Proverbs 1:8–19 is fascinating to read in light of the father son adventure. Verse 8 starts with “Hear, my son, your father’s instruction, and forsake not your mother’s teaching.” (Pr. 1:8). From this we know that the writer of this proverb is also a father imploring his son to listen to his instruction. This speaks of the universal idea of the father passing down teaching to the son.
The father’s drive to hand down moral structure and good practical sense to the son could be an instinctual or a cultural phenomenon. Either way, we assume that the father is the one who feels it necessary to hand these things down to his son.

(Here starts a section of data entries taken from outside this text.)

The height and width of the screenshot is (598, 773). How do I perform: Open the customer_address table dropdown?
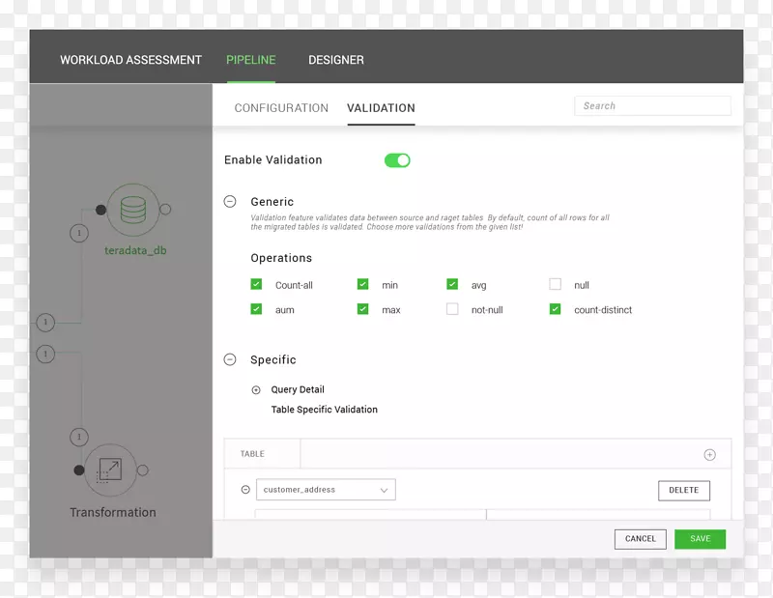(326, 490)
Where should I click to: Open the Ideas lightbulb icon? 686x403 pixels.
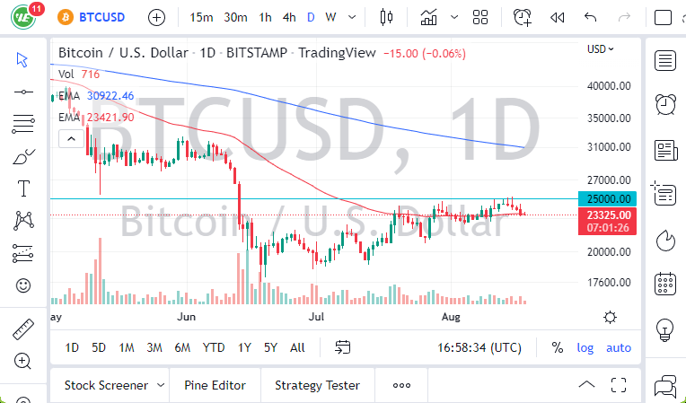[665, 328]
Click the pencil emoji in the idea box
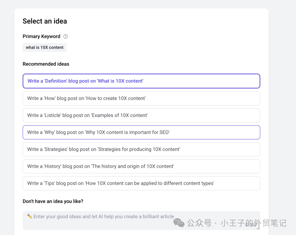 pyautogui.click(x=30, y=216)
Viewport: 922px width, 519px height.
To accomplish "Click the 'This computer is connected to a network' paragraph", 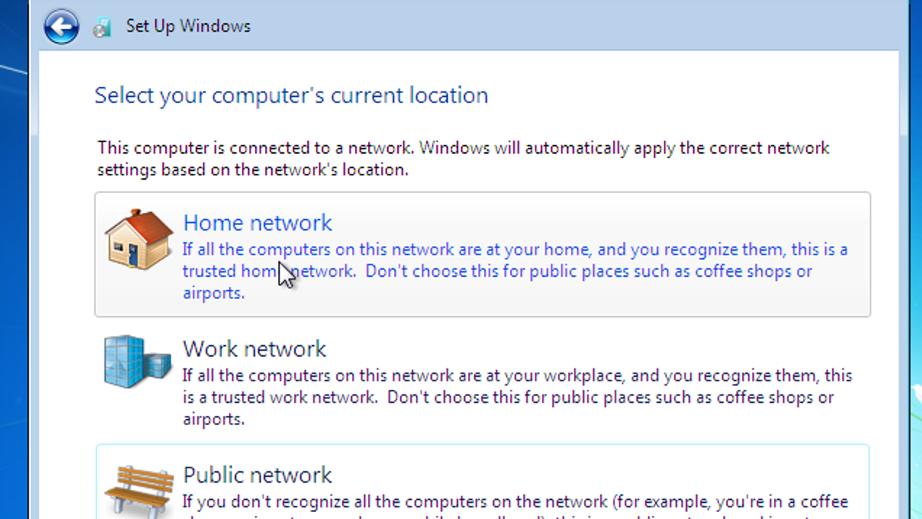I will pos(463,158).
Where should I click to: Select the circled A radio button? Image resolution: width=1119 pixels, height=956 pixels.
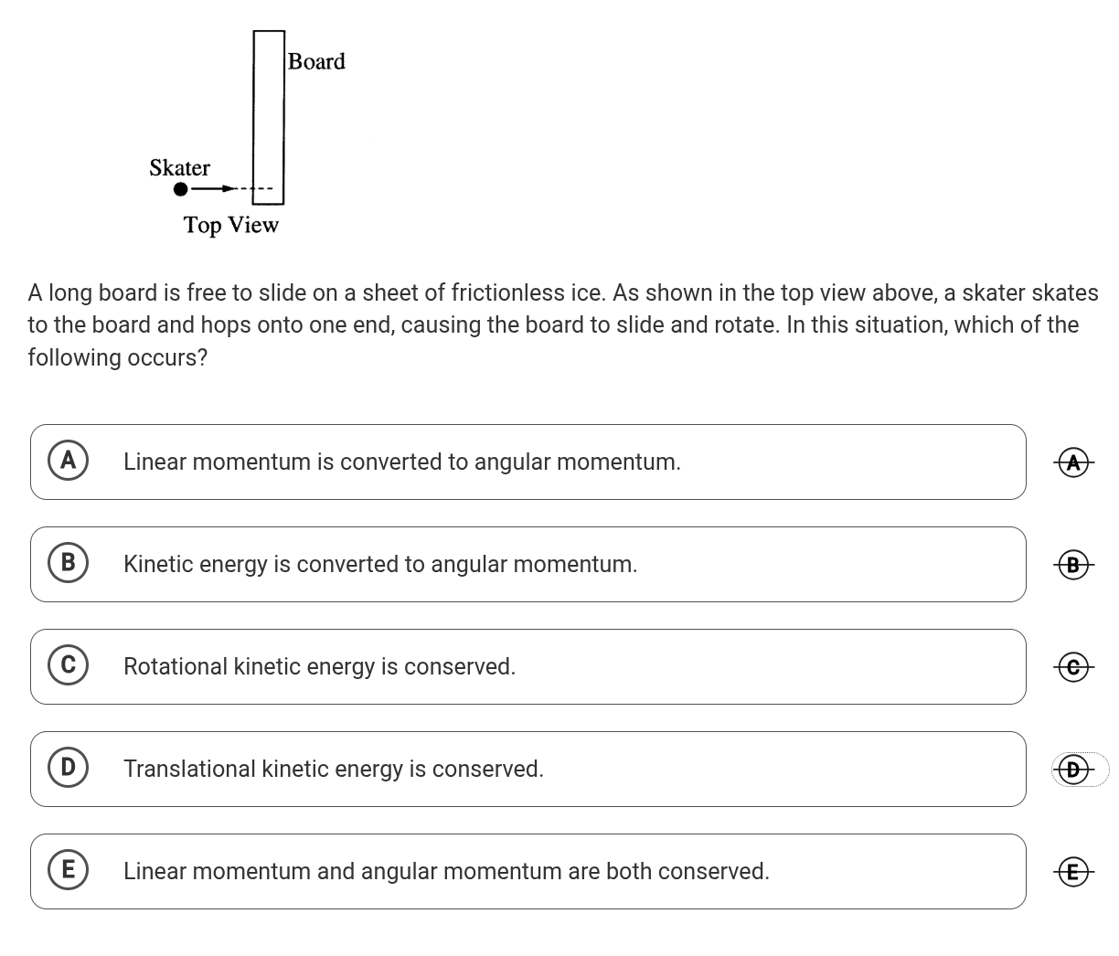(68, 461)
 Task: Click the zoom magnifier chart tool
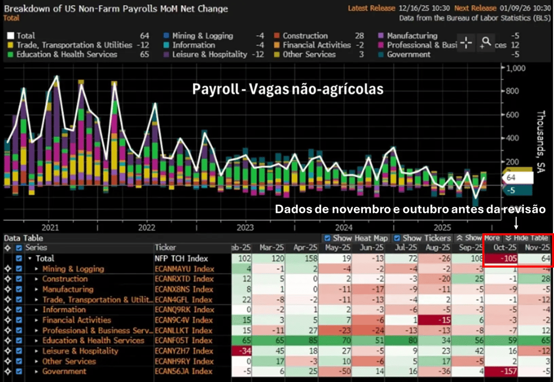(x=485, y=43)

This drive is still in operation today in our culture. Whether or not this drive is instinctively or culturally born is a bit of a “chicken or the egg” issue. Whatever the case, it continues to be culturally reinforced. Handing down instruction is part of the father son adventure, which remains strong in our culture regardless of its birth place. Fathers feel the drive to hand down knowledge to their sons.

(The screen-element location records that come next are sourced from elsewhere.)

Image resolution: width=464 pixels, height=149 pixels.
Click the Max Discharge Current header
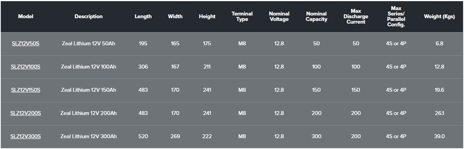coord(356,17)
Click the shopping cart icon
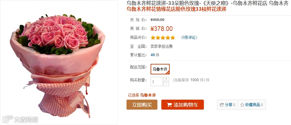The width and height of the screenshot is (291, 125). (169, 105)

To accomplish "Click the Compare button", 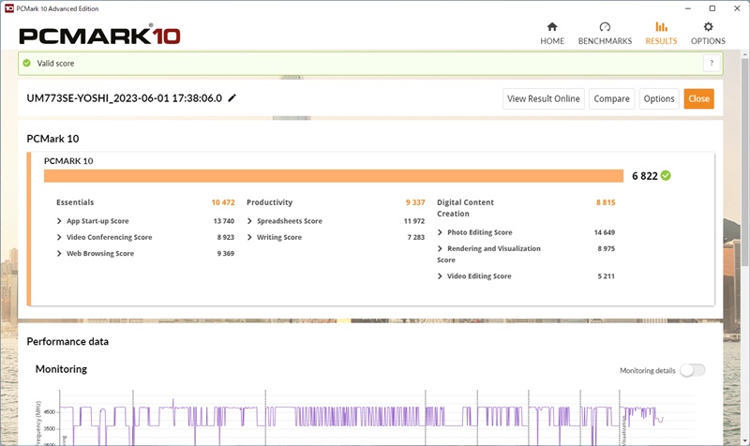I will click(x=611, y=98).
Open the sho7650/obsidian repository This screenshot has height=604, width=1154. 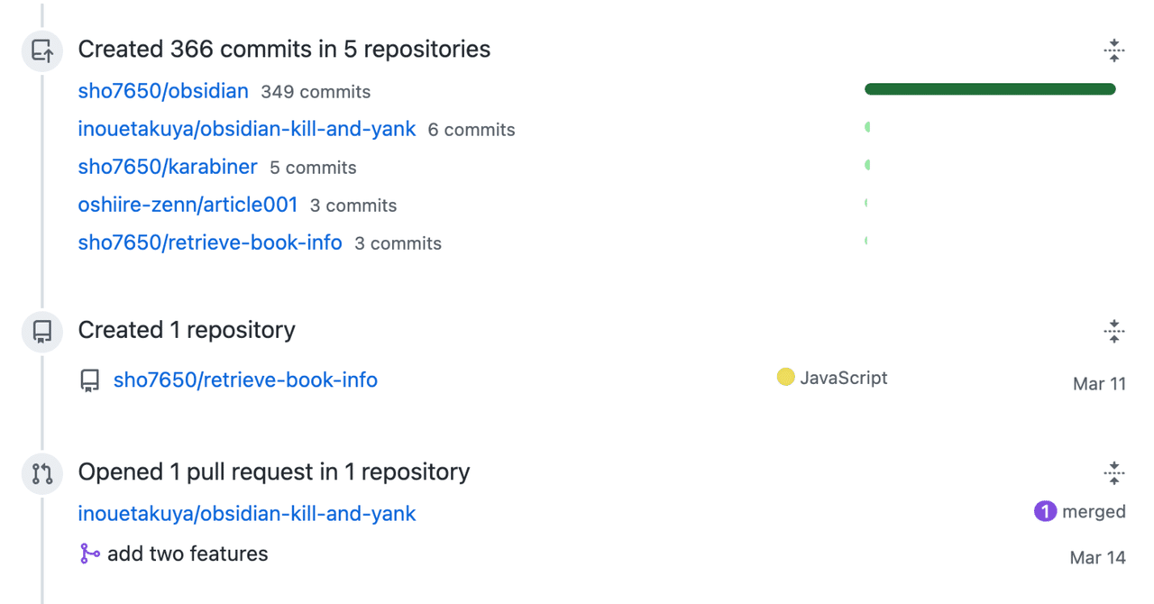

The advice that the father gives in this section is quite remarkable. Verses 10–19 are a warning to the son. One could apply it in a general way by saying the section is about “profiting by harming others” because certainly that is true. But the section is quite explicit. It talks about bloodshed and swallowing people alive like Sheol would do. As Sheol refers to the afterlife, this section is talking about death. It is a warning against planning an ambush against innocent people, murdering them and profiting from it. This would be a wicked plan, which one might think goes without saying.

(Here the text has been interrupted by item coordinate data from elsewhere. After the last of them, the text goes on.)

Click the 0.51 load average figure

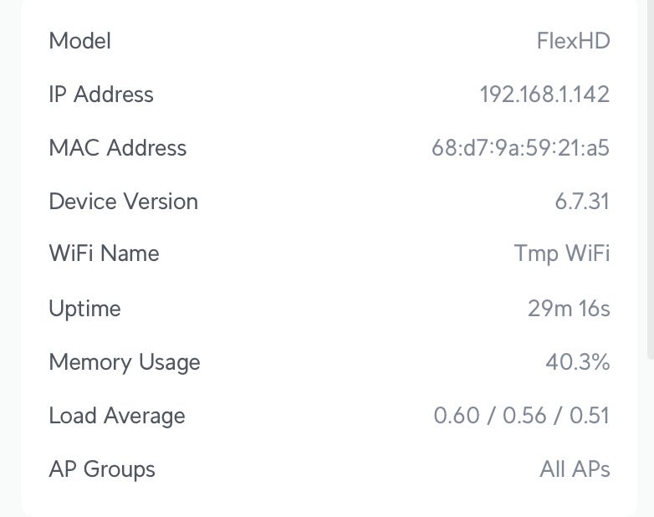(590, 416)
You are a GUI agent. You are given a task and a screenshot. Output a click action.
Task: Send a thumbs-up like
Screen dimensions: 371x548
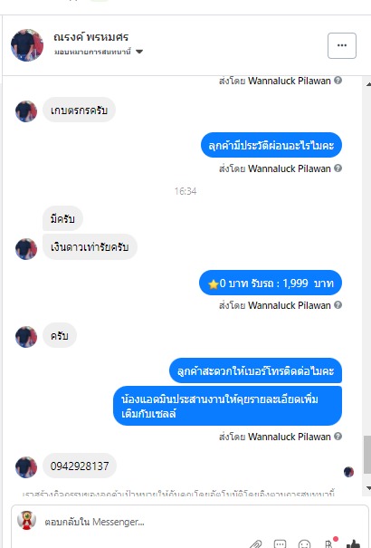click(x=354, y=543)
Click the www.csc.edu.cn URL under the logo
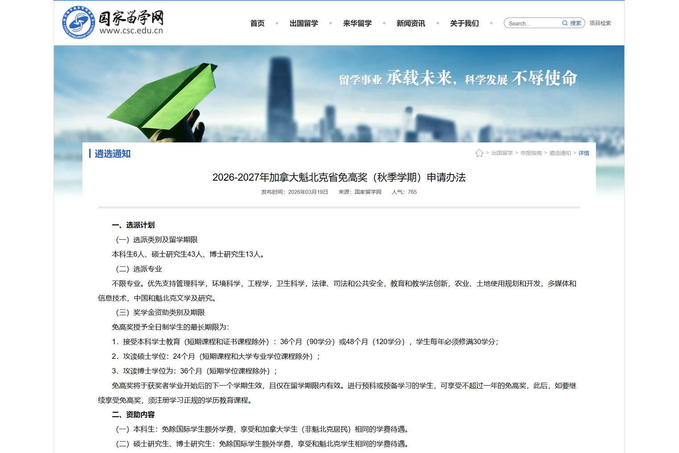Screen dimensions: 679x453 pos(131,31)
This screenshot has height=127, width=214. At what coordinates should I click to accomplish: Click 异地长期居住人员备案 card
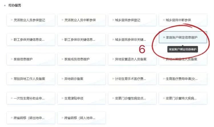[x=183, y=60]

What is interesting about this is how straightforward it is. The book of Proverbs draws a line of distinction between good and evil, clearly and explicitly articulating what happens on both sides of the line. The son is told that people who have evil plans are actually just setting a trap for themselves. “But these men lie in wait for their own blood; they set an ambush for their own lives” (Pr. 1:18).
This would have affect of dispelling any alleged mystery about evil, exposing how foolish it actually is. One might say “What goes around comes around” but this is interesting because we do not know when this happens. According to the father, the author of these proverbs, it will happen sometime. Maybe it is not immediate, but eventually a plan like this backfires. That is why it is foolish. An evil plan is a foolish plan, despite the moral implications.
There are moral implications here to be sure. Most likely, the father is telling his son this so that the son has a clear articulation in his heart and mind about right and wrong. But the advice from his father is not “don’t do this because it’s wrong according to some universal moral code or standard.” The father tells the son not to do this because it is foolish. He is saying that it is unwise. It is implied that it is also immoral, but this is really about wisdom over moral absolutes. Wisdom from the father is part of the father son adventure and the father is explaining to the son, not that evil is wrong, but that evil is unwise. It is implied that evil is wrong.
Wisdom from the father equips the son not only with moral instruction, but explanation as to why morality is wise and immorality unwise. It dispels any mystery about evil plans in general, exposing them as a sham. The process of giving wisdom to the son happens in the context of the relationship between the father and son. This makes it an integrated part of the father son adventure.